* _Source excerpt_:

The second growth trigger for smart sensors is the sensor bus standard. The standard will spawn both a wide range of smart-sensor ICs and a generation of sensor-to-network interface chips.

In this market, many companies and countries are in strong competition and as a result there is severe market saturation. The only way to survive in this market is to offer new functions for the same price or to drastically improve the price/performance ratio. One possible way to achieve this is to use novel advanced processing methods and algorithms with self-adopting capabilities.

The degree of integration of microelectronics on a chip can be further increased. Of course, the implementation of the microcontroller in one chip together with the sensing element and the signal-conditioning circuitry is an elegant and preferable engineering solution in the creation of modern smart silicon sensors. However, the combination of monolithic and hybrid integration with advanced processing and conversional methods in many cases is able to achieve magnificent technical and metrological performances for a shorter time-to-market without additional expenditure for expensive CAD tools and a long design process. For the implementation of smart sensors with hybrid-integrated processing electronics, hardware minimization is a necessary condition to reach a reasonable price and high reliability. It is especially true for non-silicon generic technologies like piezoelectric materials, polymers, metal oxides, thick- and thin film materials, optical glass fibres, etc.

The task of creating different smart digital and quasi-digital sensors for various physical and chemical, electric and non-electric quantities is one of the most important and urgent tasks of modern measurement technology. An increase in the accuracy of frequency–time-domain sensors as well as increasing distribution of multiparameters smart sensors are expected in the future.

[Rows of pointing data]
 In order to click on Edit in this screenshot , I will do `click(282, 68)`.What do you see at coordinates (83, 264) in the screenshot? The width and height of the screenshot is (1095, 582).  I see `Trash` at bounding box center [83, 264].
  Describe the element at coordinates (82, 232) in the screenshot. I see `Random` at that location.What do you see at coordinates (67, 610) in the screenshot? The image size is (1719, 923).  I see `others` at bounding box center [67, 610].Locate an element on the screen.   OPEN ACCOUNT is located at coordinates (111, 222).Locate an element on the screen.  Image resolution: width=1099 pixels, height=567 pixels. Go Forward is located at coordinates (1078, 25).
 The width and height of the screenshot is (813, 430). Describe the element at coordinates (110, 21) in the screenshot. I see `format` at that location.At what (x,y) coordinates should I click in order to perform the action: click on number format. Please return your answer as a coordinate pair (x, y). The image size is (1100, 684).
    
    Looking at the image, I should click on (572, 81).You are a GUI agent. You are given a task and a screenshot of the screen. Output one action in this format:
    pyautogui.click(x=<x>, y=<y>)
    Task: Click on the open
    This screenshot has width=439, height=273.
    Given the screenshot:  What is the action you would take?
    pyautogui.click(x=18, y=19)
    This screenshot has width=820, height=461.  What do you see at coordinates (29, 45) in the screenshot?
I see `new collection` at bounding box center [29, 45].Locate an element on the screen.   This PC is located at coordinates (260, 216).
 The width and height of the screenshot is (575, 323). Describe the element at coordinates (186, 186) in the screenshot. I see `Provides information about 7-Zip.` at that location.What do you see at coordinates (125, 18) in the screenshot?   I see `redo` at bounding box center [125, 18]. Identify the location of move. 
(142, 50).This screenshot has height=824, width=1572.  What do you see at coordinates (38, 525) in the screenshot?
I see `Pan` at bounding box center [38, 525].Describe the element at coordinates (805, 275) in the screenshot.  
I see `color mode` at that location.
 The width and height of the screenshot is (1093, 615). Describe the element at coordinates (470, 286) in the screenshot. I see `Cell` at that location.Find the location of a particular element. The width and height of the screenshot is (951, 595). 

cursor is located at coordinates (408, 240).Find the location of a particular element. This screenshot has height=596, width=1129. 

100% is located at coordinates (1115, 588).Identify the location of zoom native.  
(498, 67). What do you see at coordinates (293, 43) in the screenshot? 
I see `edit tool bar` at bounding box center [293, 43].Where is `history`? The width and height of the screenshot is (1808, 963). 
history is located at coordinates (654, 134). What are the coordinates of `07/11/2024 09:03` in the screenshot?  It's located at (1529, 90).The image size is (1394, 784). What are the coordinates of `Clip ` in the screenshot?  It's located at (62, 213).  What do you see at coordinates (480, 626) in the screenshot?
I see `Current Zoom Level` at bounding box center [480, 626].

* _Requirements_: Print the passage from the smart sensors text from "In this market, many" to "with self-adopting capabilities.", word for word.

* _Task output_:
In this market, many companies and countries are in strong competition and as a result there is severe market saturation. The only way to survive in this market is to offer new functions for the same price or to drastically improve the price/performance ratio. One possible way to achieve this is to use novel advanced processing methods and algorithms with self-adopting capabilities.